The resulting Self-Financing Fuel-Saving Mechanism looks at applying a bundle of four to seven proven fuel-saving technologies alongside advanced monitoring systems. This technology grouping conservatively boosts the savings from 2–6 percent to at least 10–15 percent. And the monitoring systems facilitate measuring and reporting of that effect. Private equity group EfficientShip Finance has since adopted the model, devoting an initial $25 million to fund such retrofits.

“Carbon War Room’s retrofit work is exactly what the industry needs,” says Greek shipping tycoon Nicky Pappadakis. “Combining off-balance-sheet finance and bundles of efficiency technologies offers shipowners the perfect opportunity to improve their business and benefit from premium rates, while allowing their customers a 10–15 percent improvement in efficiency.”

A two-tier market of high- and low-efficiency vessels is starting to emerge. Image copyright Thinkstock / tcly.

Charting the Course Ahead

RightShip data analysis shows that the average operating life of an A-rated vessel may be up to eight years longer than that of a G-rated vessel, and major shipping banks are acknowledging the existence of a two-tier market. Carsten Wiebers, global head of maritime industries at KfW IPEX-Bank, comments, “We see a clear trend towards a two-tier market of high- and low-efficiency vessels. More-energy-efficient vessels have an enhanced marketability as well as a higher revenue potential for the shipowner and thus a more favorable risk profile for financiers.”

And, as the market offers increasing rewards to more-efficient ships, technology companies are beginning to gain traction in the market too. After enduring longstanding skepticism of his concept, the Danish inventor who introduced CWR to shipping has seen successful trials of his air lubrication technology with company Silverstream this year, paid for by Shell. “Silverstream’s success paves the way for new technologies that unlock significant fuel savings, such as modern wind propulsion systems,” says Alisdair Pettigrew, senior advisor to Carbon War Room.

Having a growing number of technologies retrofitted onto ships with rigorous and transparent trials is an essential stepping-stone to greater adoption. As shipowners benefit from earning a premium rate for efficient ships, they can have increasing confidence in technology performance and the returns they can expect.

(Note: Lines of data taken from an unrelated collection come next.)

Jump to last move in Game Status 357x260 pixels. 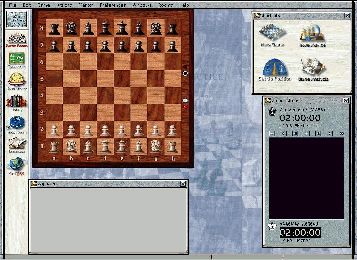[x=341, y=134]
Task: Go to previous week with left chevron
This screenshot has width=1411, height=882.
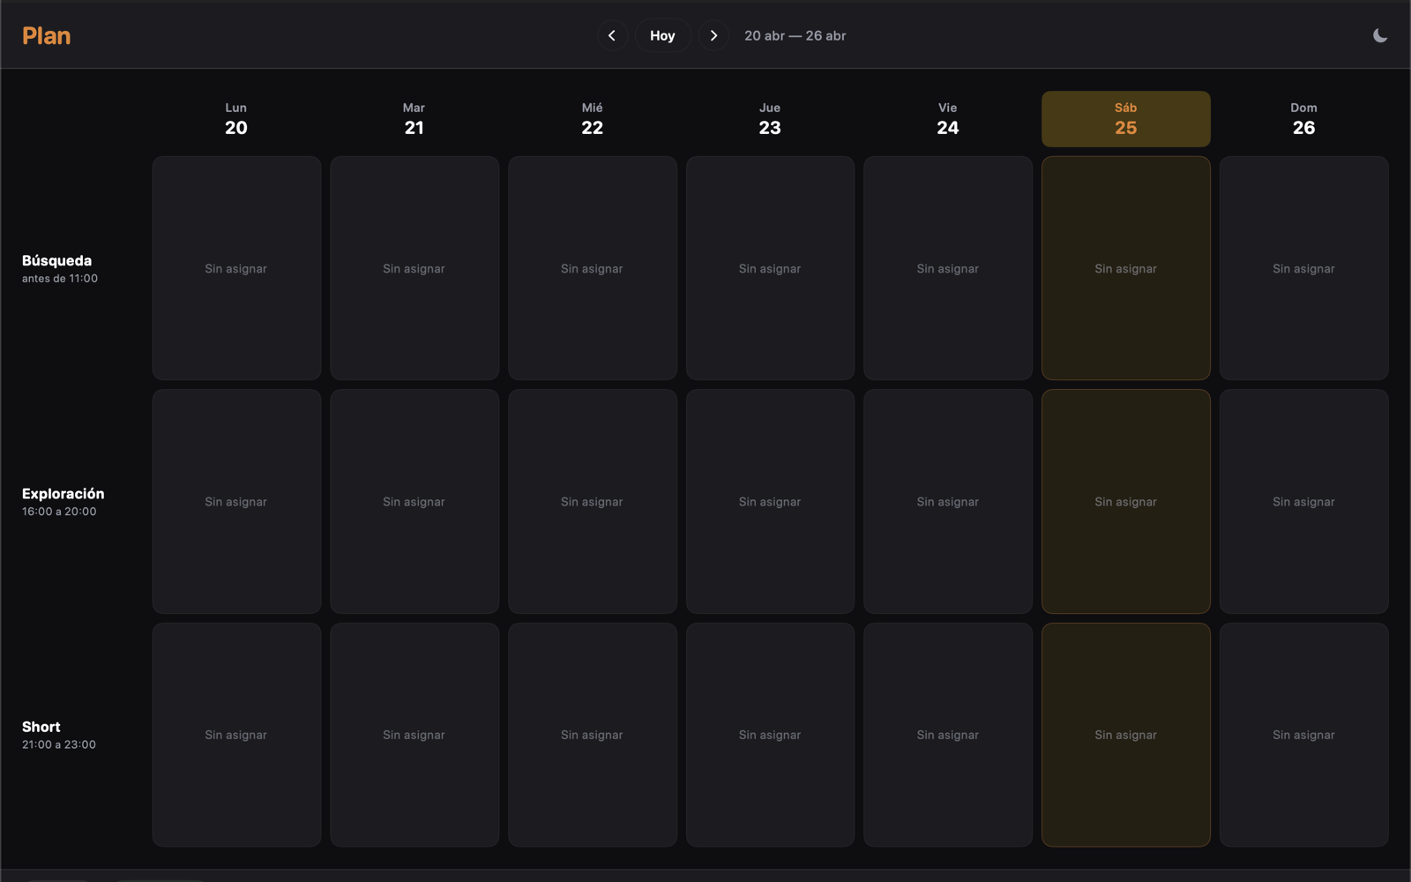Action: coord(612,36)
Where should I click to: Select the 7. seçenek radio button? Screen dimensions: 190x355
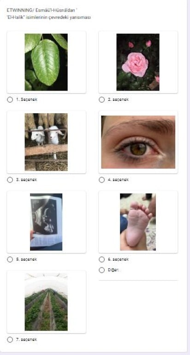click(x=10, y=340)
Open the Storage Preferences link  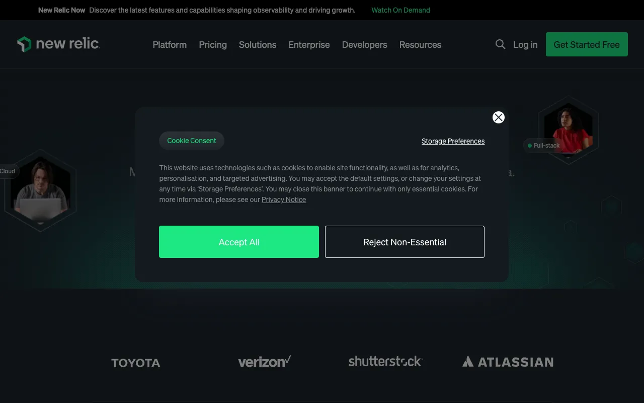pos(452,141)
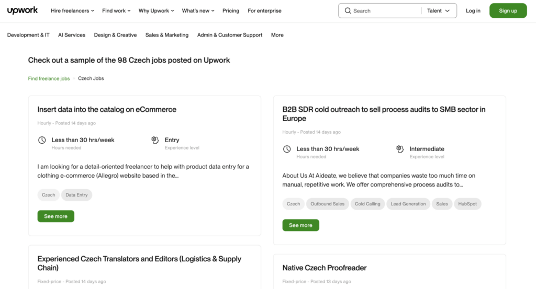Open the Talent search category selector

pos(438,11)
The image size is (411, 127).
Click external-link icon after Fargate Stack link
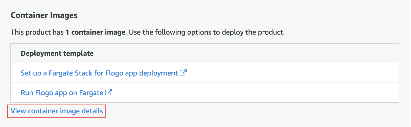coord(183,73)
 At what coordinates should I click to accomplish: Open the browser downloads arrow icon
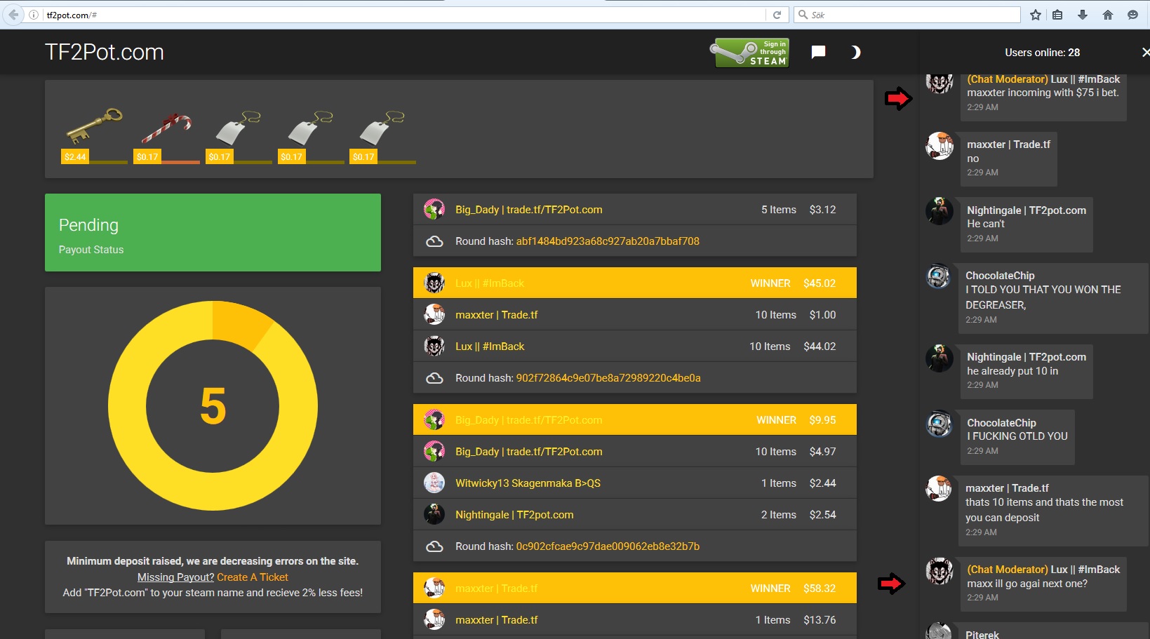pos(1083,15)
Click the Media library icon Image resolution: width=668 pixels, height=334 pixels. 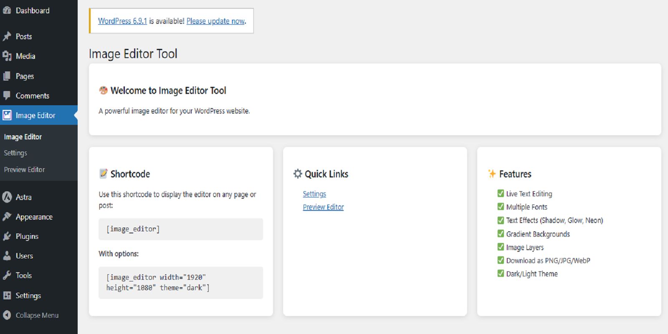(x=7, y=56)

These early retrofitters will be rewarded, and will reinforce, the two-tier market between efficient and inefficient vessels that will become a critical driver of business decisions.

Meanwhile, stranded assets — ships deemed inadvisable investments by banks and equity lenders, imprudent insurance liabilities, and overall uneconomic for retrofits — will be retired. In the endgame, the world’s fleet has been retrofitted, matching the efficiency of new-build ships, and the old oil-guzzlers unfit for retrofit have been retired as all vessels — retrofitted and new build — compete in an open, transparent market.

Image courtesy of Dutch Postcode Lottery.

Dutch Postcode Lottery Awards Shipping Efficiency €1,000,000

The Dutch Postcode Lottery recently granted €1,000,000 to a joint RMI and CWR proposal, complementing the Lottery’s existing funding of RMI and CWR. Using this additional funding and building on CWR’s historical success, Shipping Efficiency will expand its efforts to support the shipping industry in realizing considerable emissions reduction and cost savings.